WORK REQUIRED> From the first line to the last, retype the records exactly and skip the pictures.

++++++++

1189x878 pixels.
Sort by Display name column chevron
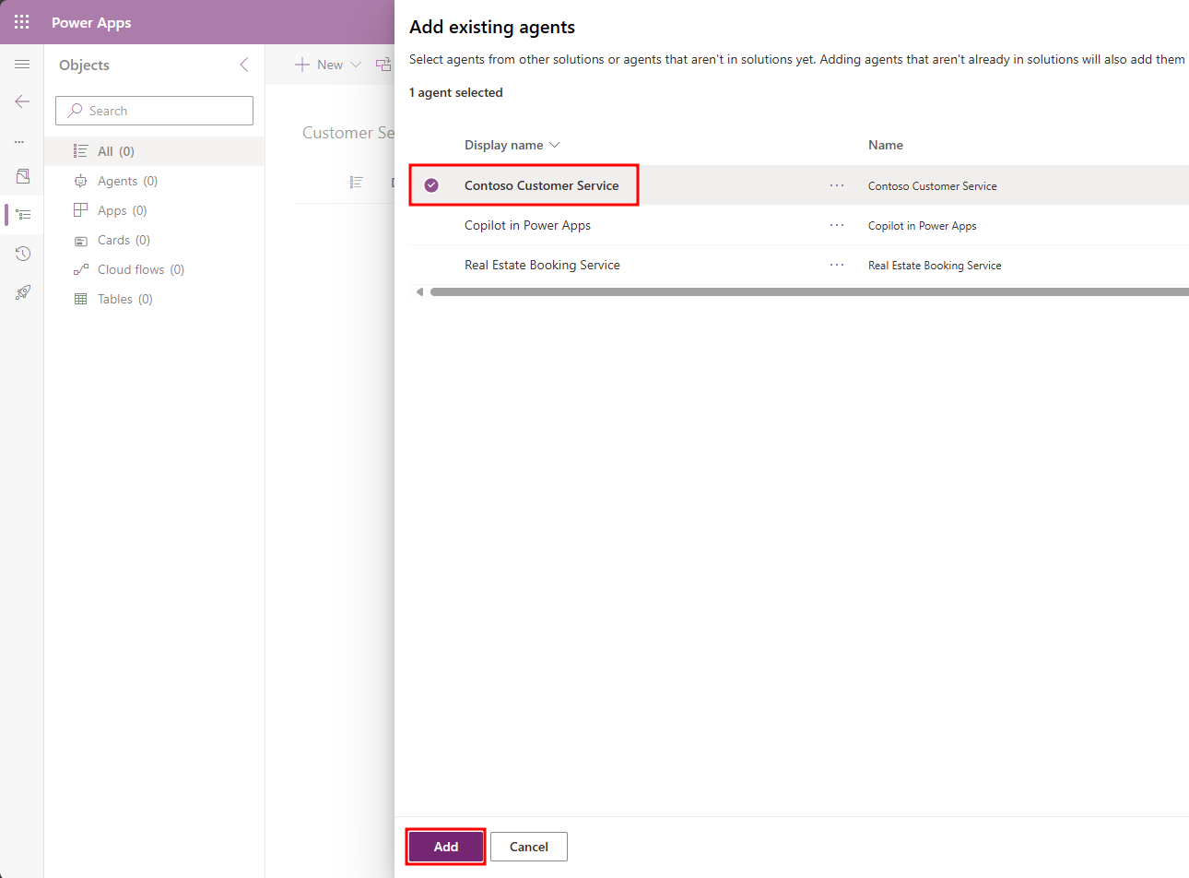click(554, 145)
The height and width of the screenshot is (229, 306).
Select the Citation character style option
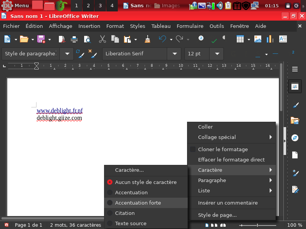(125, 213)
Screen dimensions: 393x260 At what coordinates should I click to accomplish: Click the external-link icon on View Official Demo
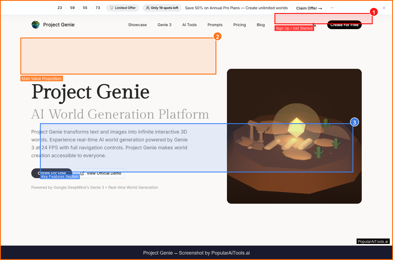82,173
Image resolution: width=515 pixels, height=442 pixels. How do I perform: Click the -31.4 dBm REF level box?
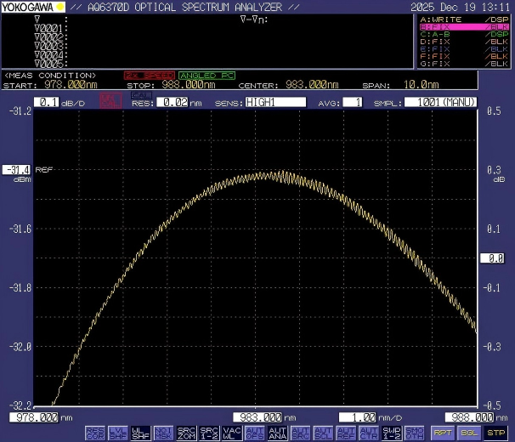point(16,168)
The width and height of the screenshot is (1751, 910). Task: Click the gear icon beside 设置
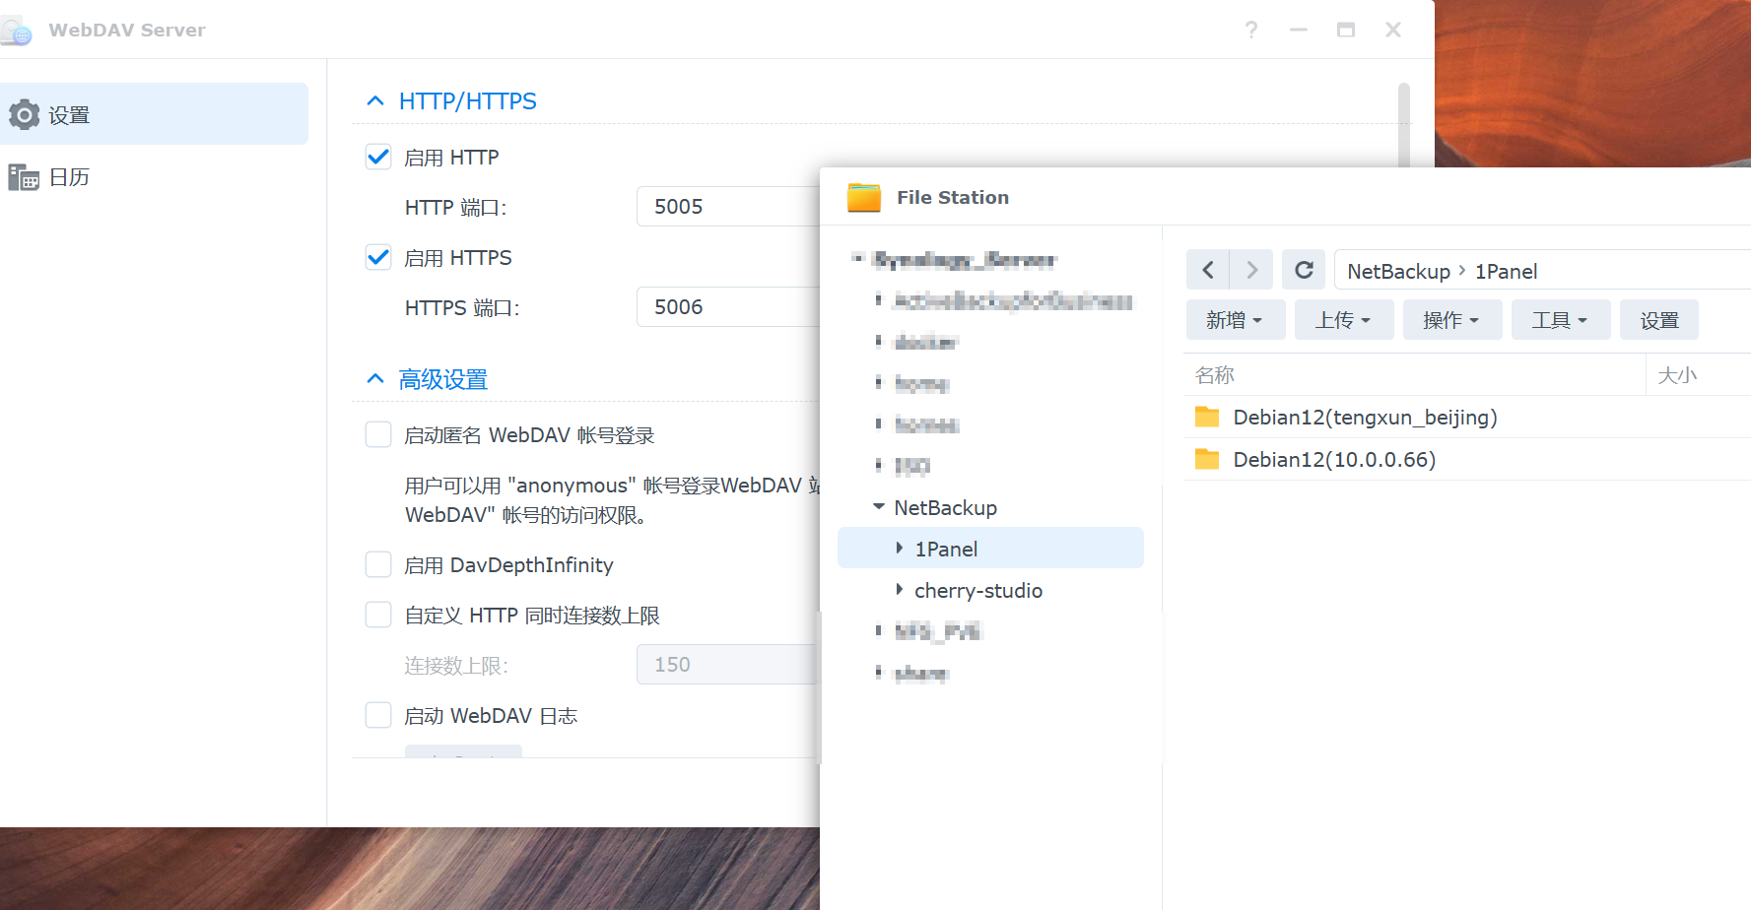coord(25,115)
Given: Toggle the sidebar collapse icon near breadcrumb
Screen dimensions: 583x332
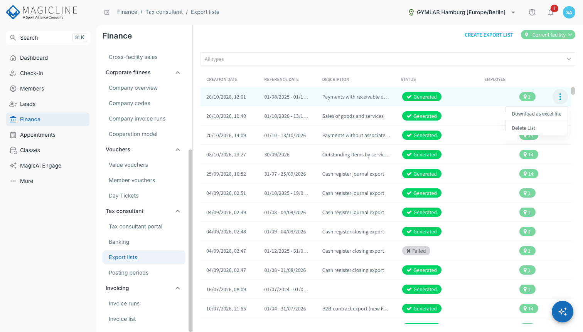Looking at the screenshot, I should (107, 12).
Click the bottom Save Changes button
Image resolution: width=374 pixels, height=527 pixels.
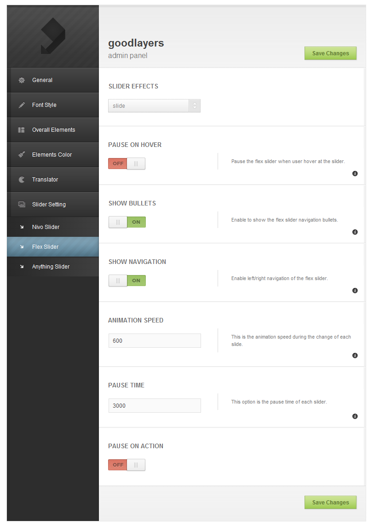point(330,503)
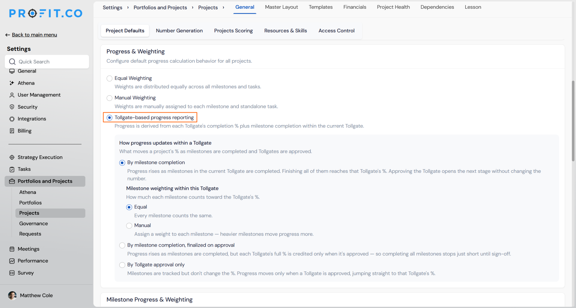Viewport: 576px width, 308px height.
Task: Open the Financials top tab
Action: pos(355,7)
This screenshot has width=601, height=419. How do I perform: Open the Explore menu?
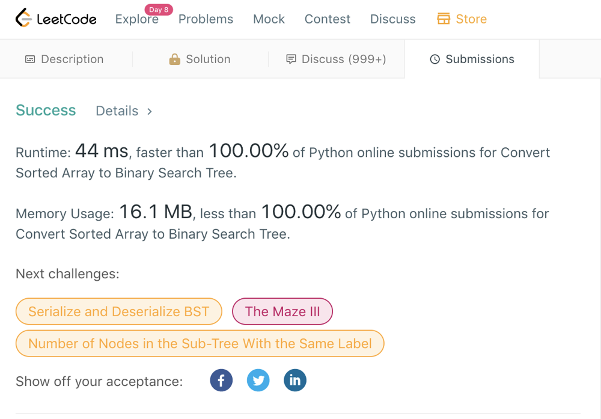pyautogui.click(x=136, y=19)
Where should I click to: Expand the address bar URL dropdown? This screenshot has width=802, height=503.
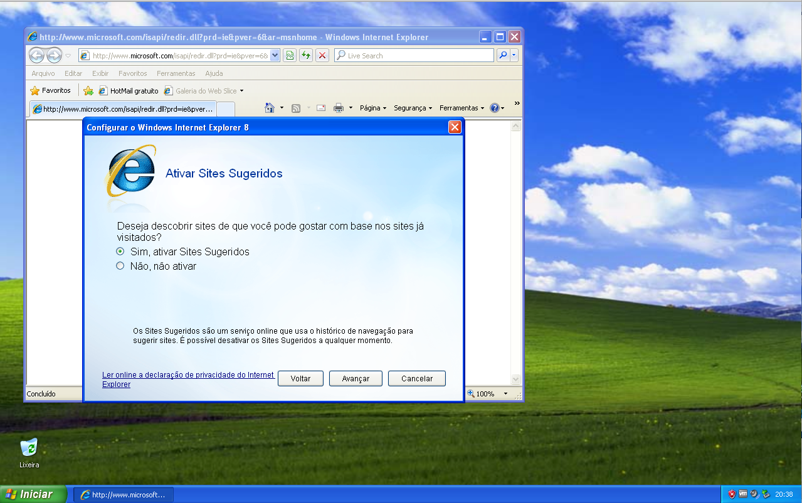pyautogui.click(x=275, y=55)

++++++++

OUTPUT>
1189x878 pixels.
Sort by Display name column chevron
click(554, 145)
The height and width of the screenshot is (229, 306).
Select the Citation character style option
(125, 213)
Screen dimensions: 393x260 At what coordinates should I click to accomplish: Click the external-link icon on View Official Demo
82,173
Image resolution: width=515 pixels, height=442 pixels. How do I perform: Click the -31.4 dBm REF level box?
point(16,168)
The width and height of the screenshot is (1751, 910). Task: Click the gear icon beside 设置
coord(25,115)
Given: Toggle the sidebar collapse icon near breadcrumb
Screen dimensions: 583x332
Looking at the screenshot, I should (107, 12).
Click the bottom Save Changes button
Image resolution: width=374 pixels, height=527 pixels.
point(330,503)
Viewport: 576px width, 308px height.
Task: Open the Financials top tab
Action: pos(355,7)
This screenshot has width=601, height=419. How do I perform: Open the Explore menu?
pyautogui.click(x=136, y=19)
Where should I click to: Expand the address bar URL dropdown? This screenshot has width=802, height=503.
pyautogui.click(x=275, y=55)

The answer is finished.